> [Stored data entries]
((

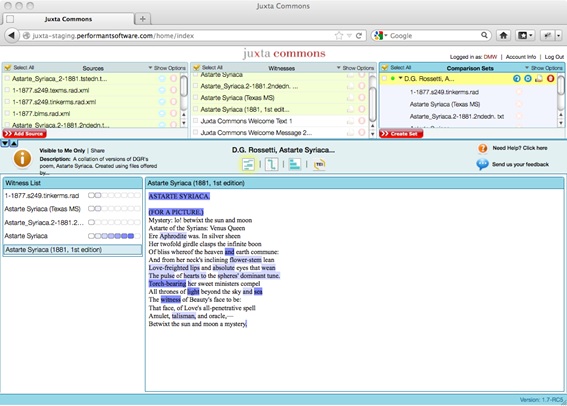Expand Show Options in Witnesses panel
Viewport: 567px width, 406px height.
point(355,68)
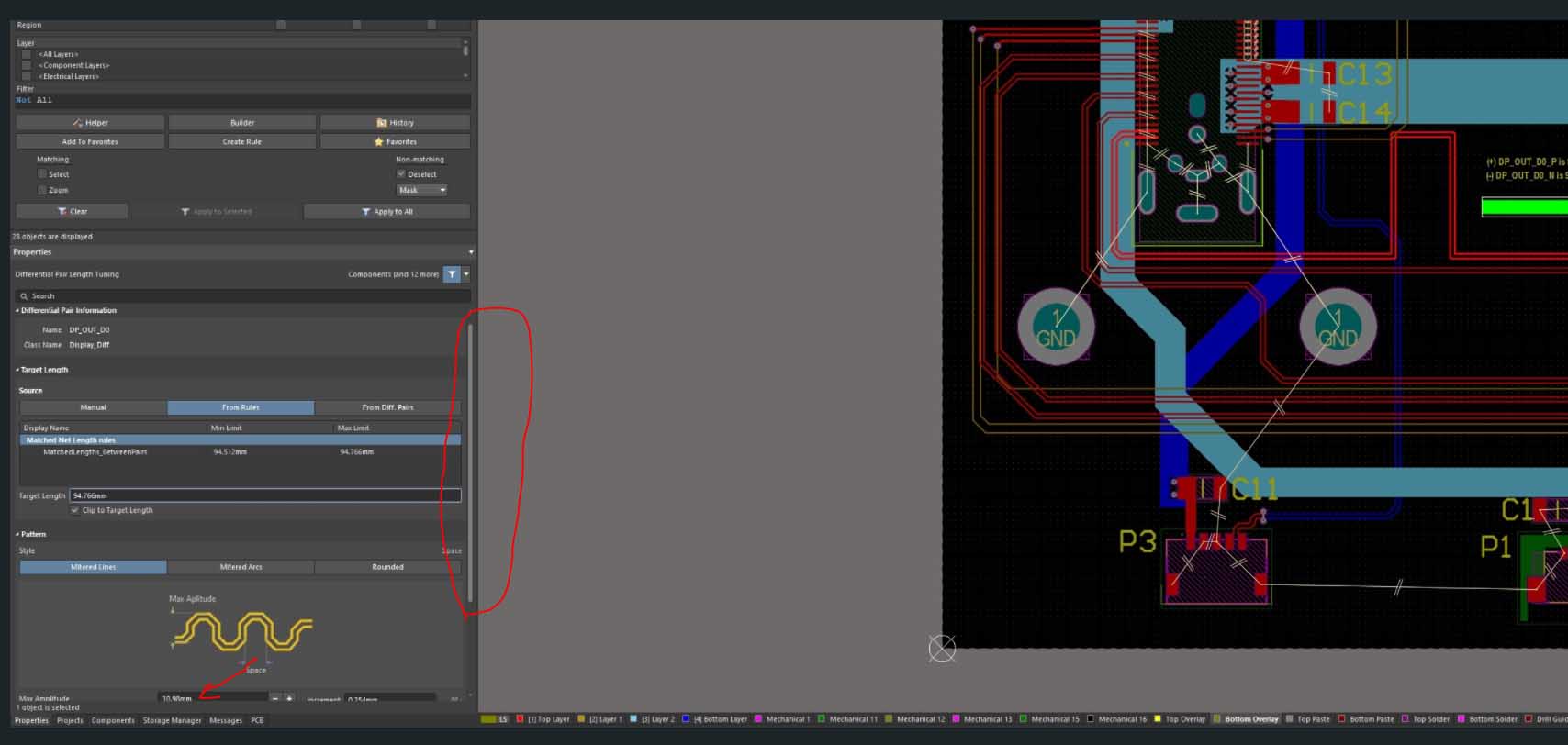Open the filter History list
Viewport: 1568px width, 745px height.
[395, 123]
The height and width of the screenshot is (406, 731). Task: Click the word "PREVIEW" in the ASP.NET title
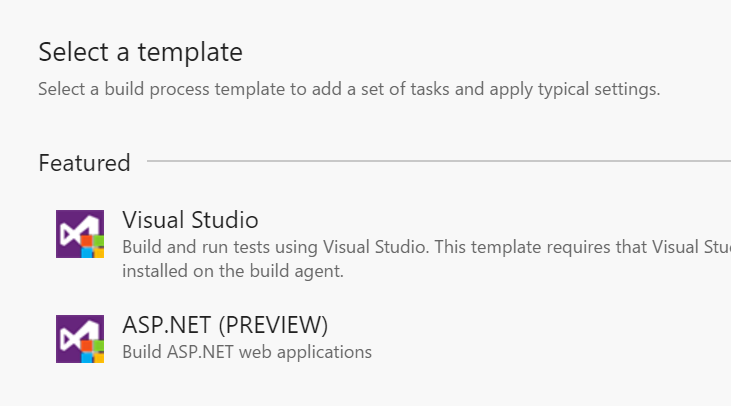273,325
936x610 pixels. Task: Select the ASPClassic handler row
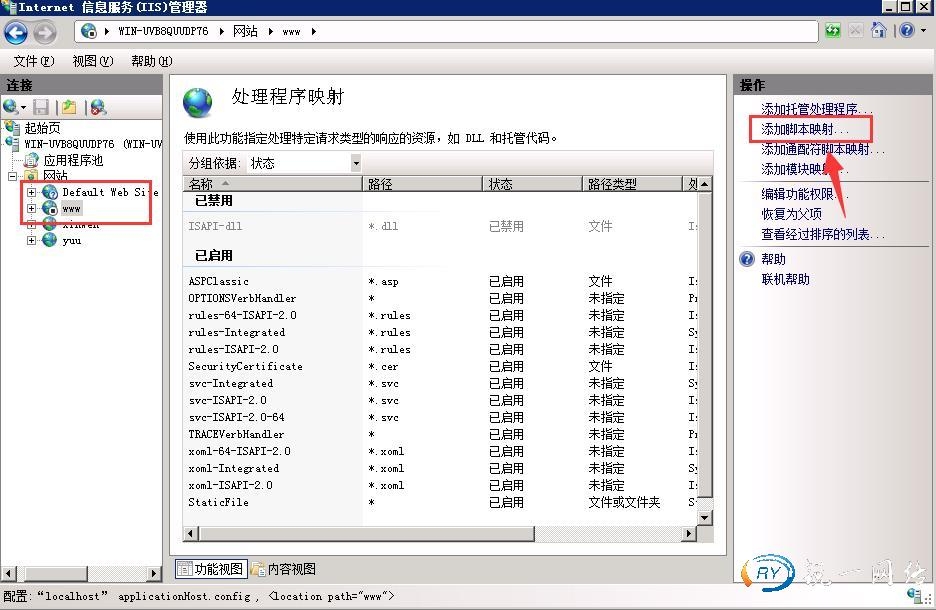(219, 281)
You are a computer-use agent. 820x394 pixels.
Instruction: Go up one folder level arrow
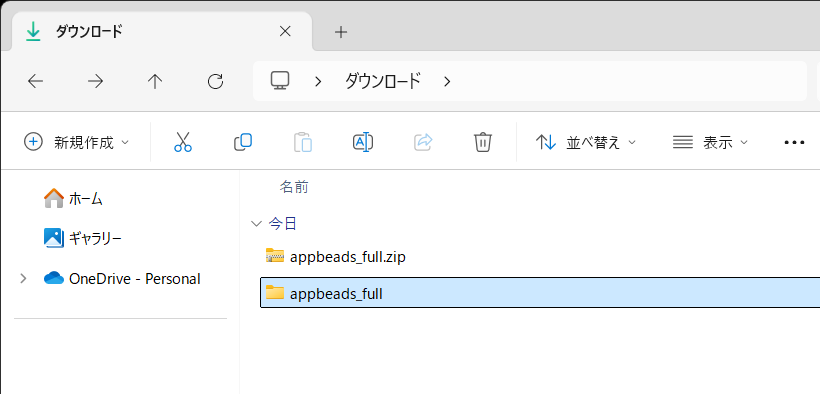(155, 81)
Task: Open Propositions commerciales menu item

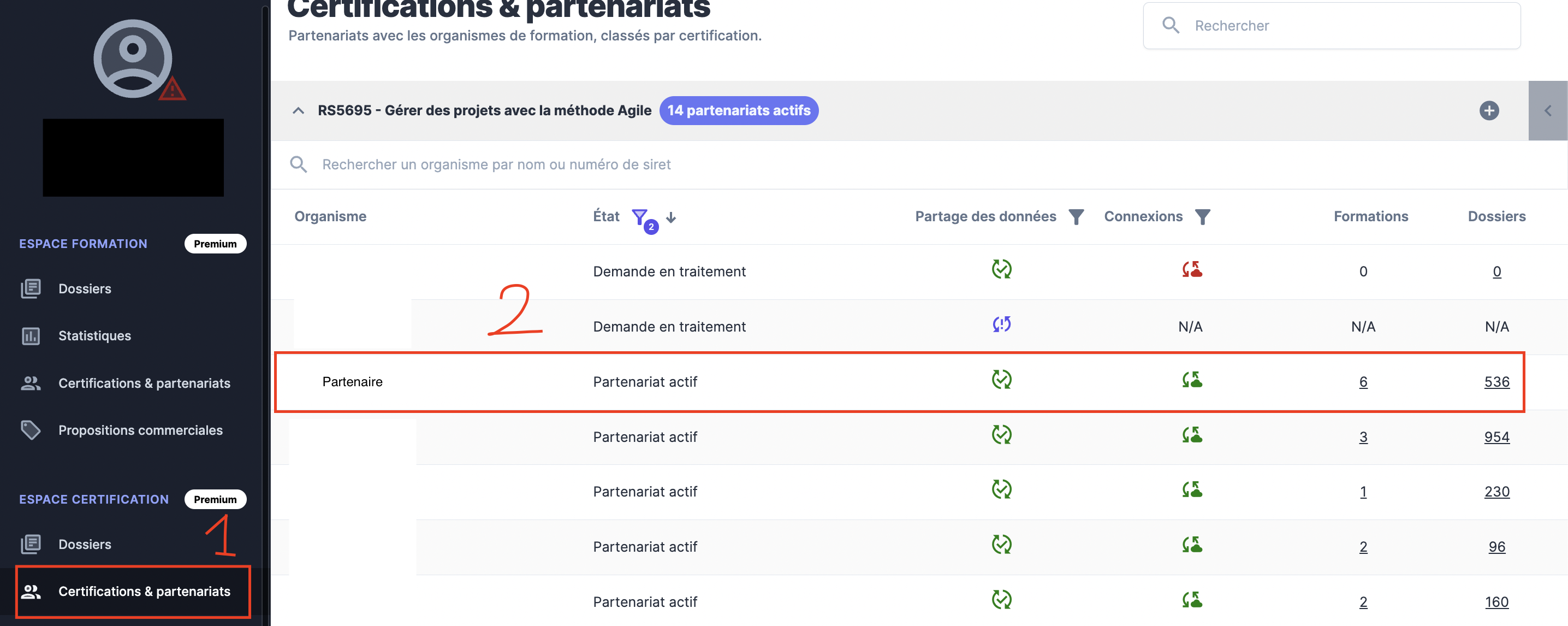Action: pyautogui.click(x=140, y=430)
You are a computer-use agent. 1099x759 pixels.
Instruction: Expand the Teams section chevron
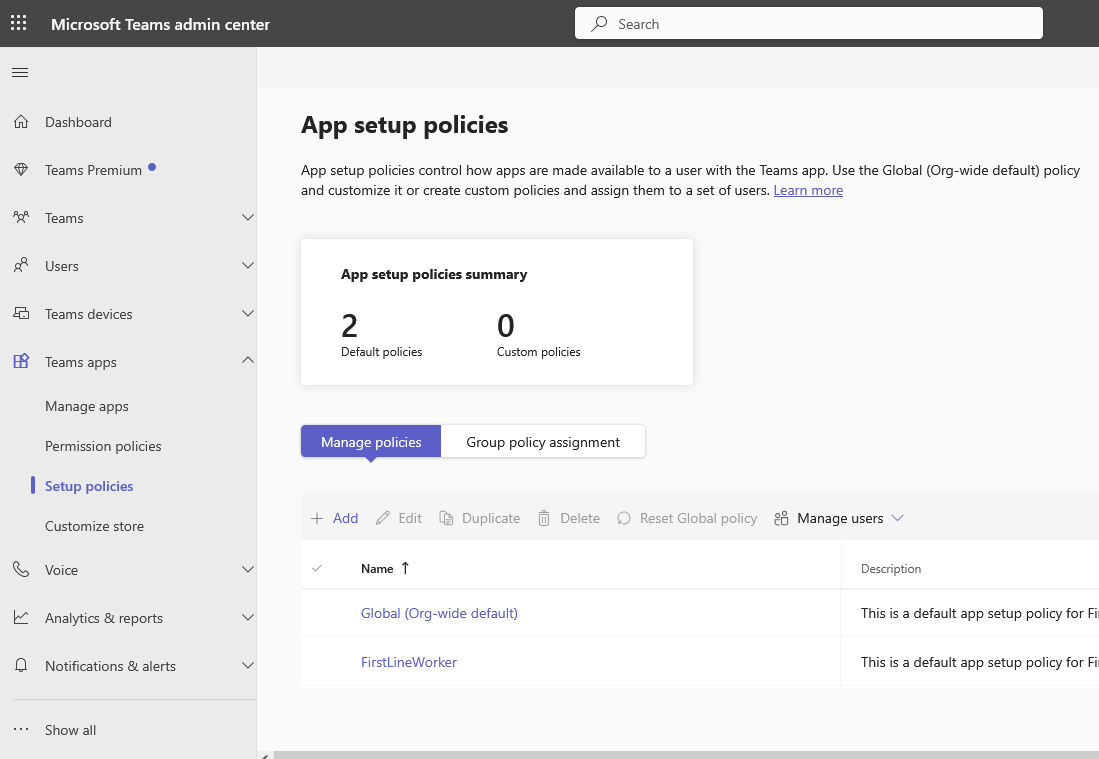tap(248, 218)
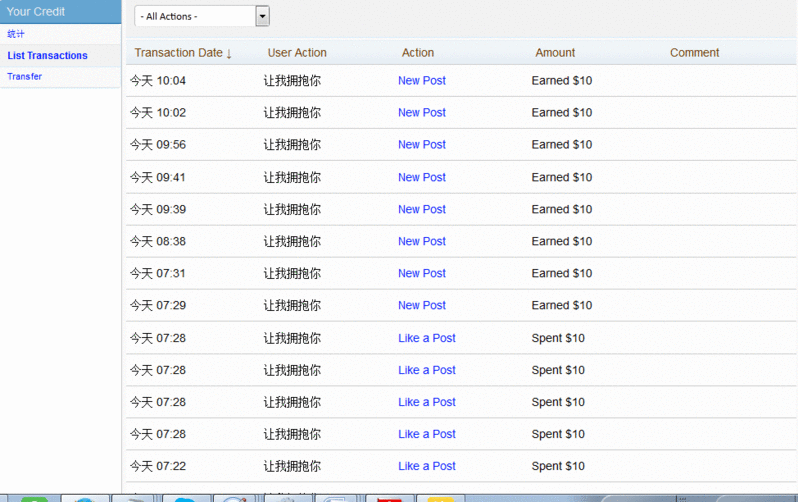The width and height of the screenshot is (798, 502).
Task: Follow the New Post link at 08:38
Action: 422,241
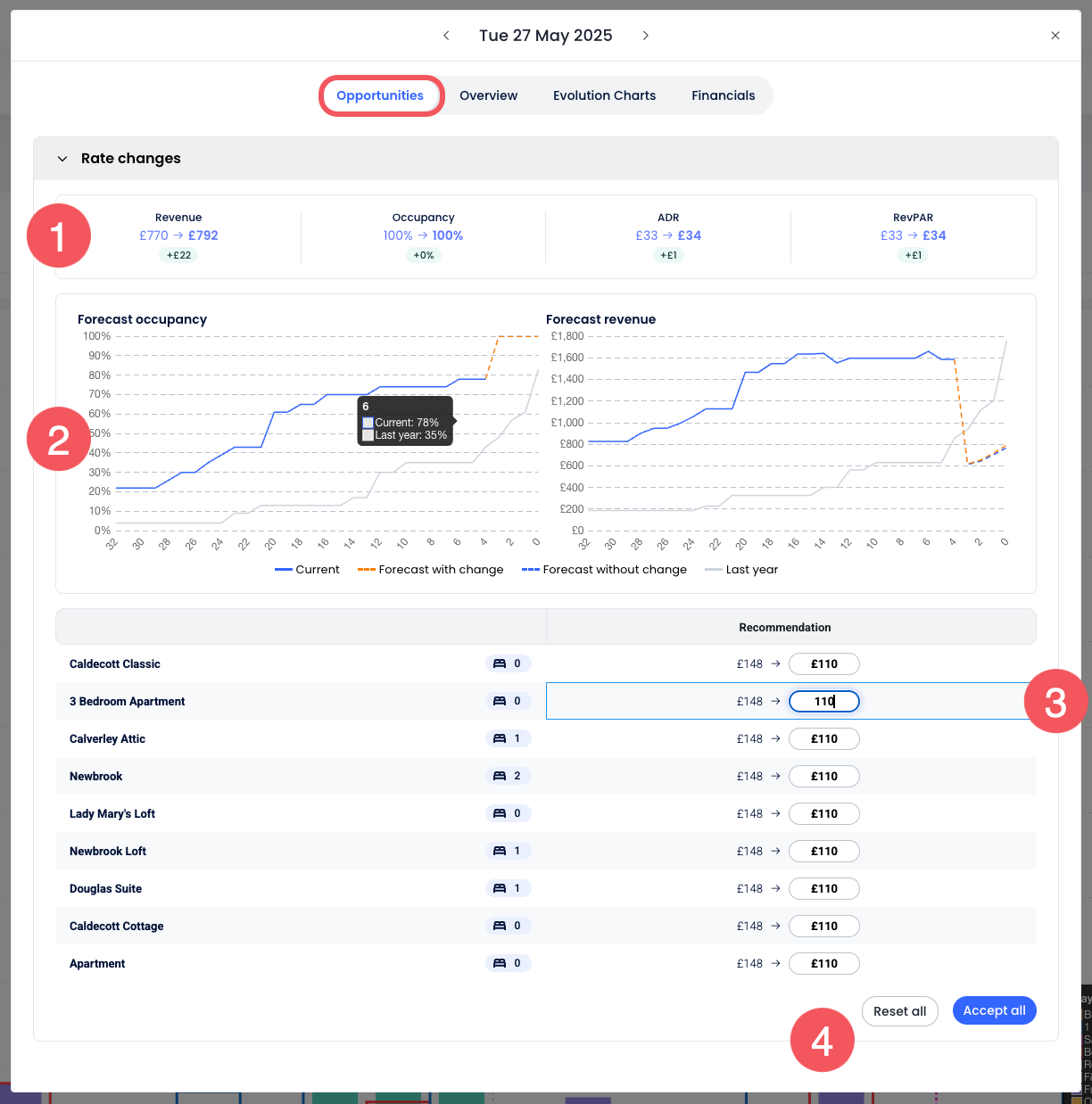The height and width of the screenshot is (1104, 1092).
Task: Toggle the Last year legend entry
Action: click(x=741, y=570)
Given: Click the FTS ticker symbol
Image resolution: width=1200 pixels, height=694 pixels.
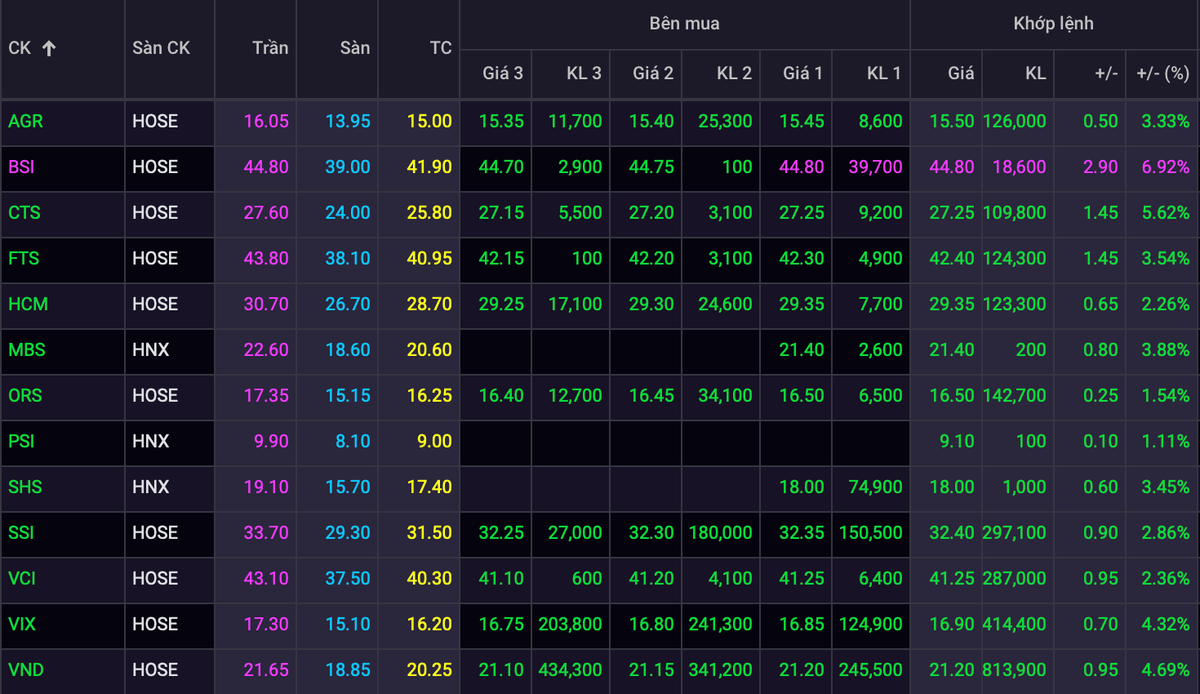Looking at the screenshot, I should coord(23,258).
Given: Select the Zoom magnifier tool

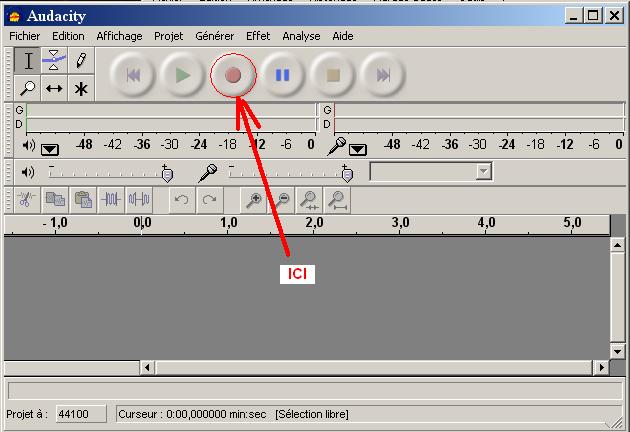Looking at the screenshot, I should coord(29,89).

))

> [BRIEF] Among the lines above, which ones include the word "computer"? Copy them.

> [RESULT OF THIS EXERCISE]
You are a computer-use agent. 820x394 pixels.
You are a computer-use agent. 1099x759 pixels.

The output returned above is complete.